When you transcribe the lines below, keep every word the same and leave the pictures behind.

(Dataset entries)
§ §
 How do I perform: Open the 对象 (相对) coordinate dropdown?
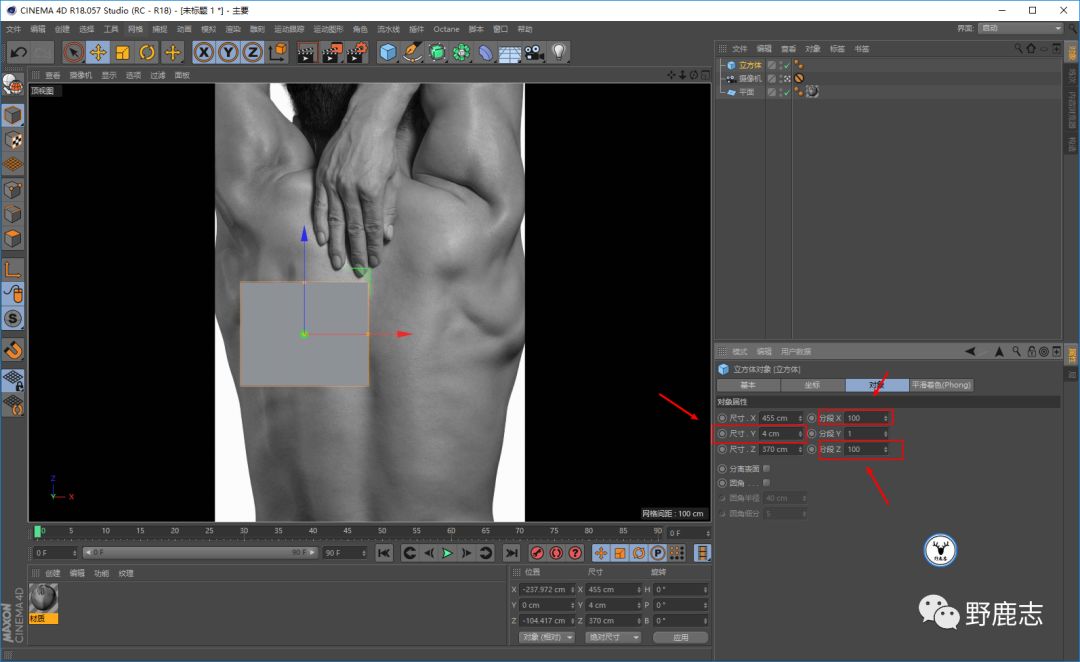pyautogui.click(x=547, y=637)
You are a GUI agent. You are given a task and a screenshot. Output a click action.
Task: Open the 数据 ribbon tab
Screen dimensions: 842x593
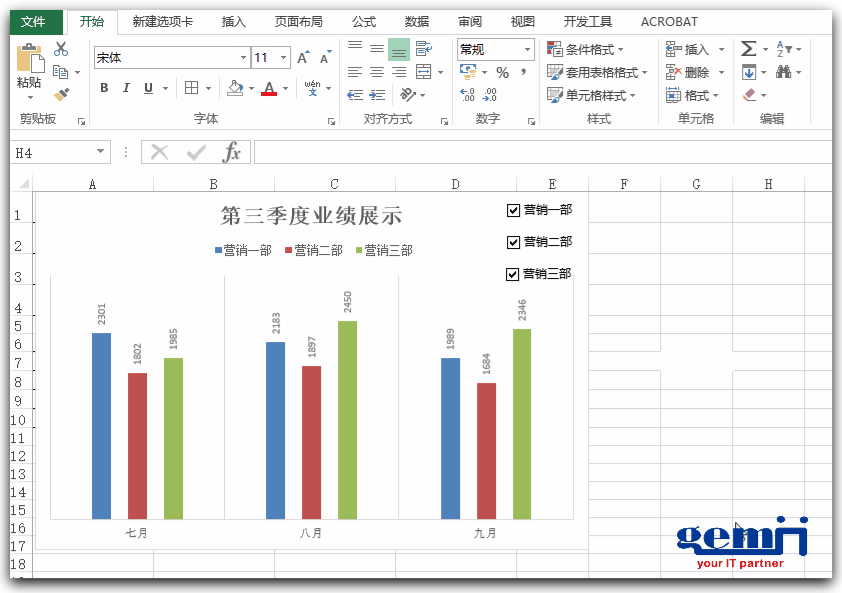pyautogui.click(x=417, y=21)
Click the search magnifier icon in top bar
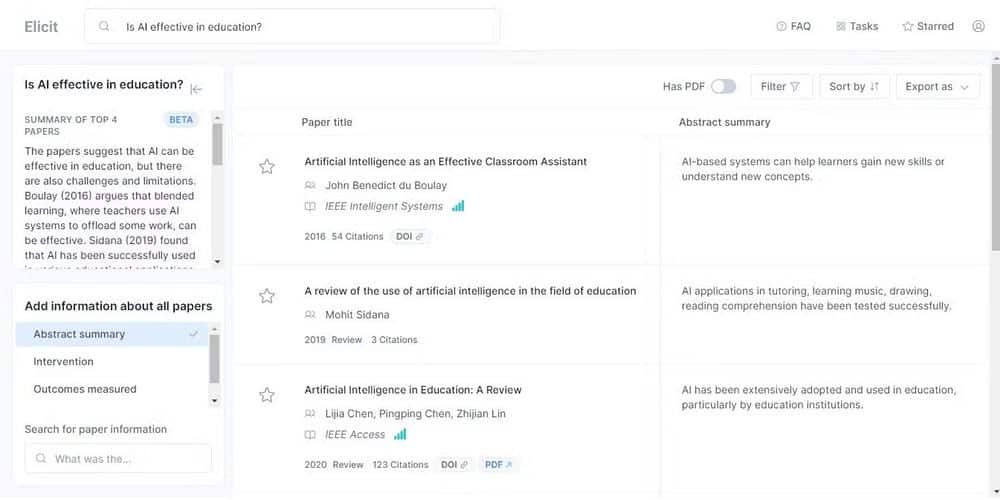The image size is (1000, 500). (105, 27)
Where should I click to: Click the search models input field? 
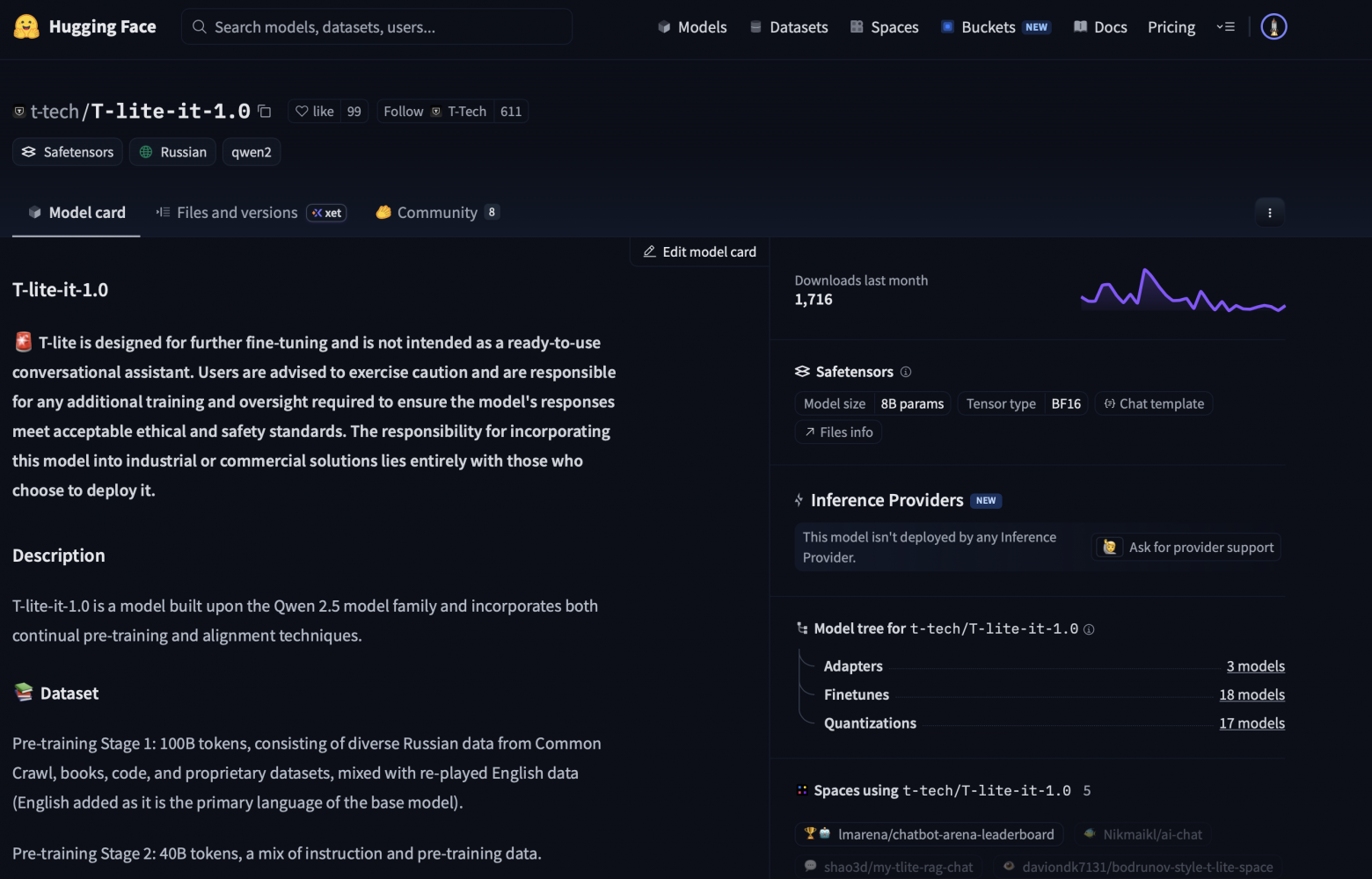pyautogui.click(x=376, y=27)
§ §
▸ **Exercise answer**
 How do I perform: Open the 对象 (相对) coordinate dropdown?
pyautogui.click(x=547, y=637)
You are a GUI agent. You are given a task and a screenshot. Output a click action.
Task: Open the 数据 ribbon tab
Screen dimensions: 842x593
pyautogui.click(x=417, y=21)
Click the search magnifier icon in top bar
The image size is (1000, 500). (105, 27)
Where should I click to: Click the search models input field? 
pyautogui.click(x=376, y=27)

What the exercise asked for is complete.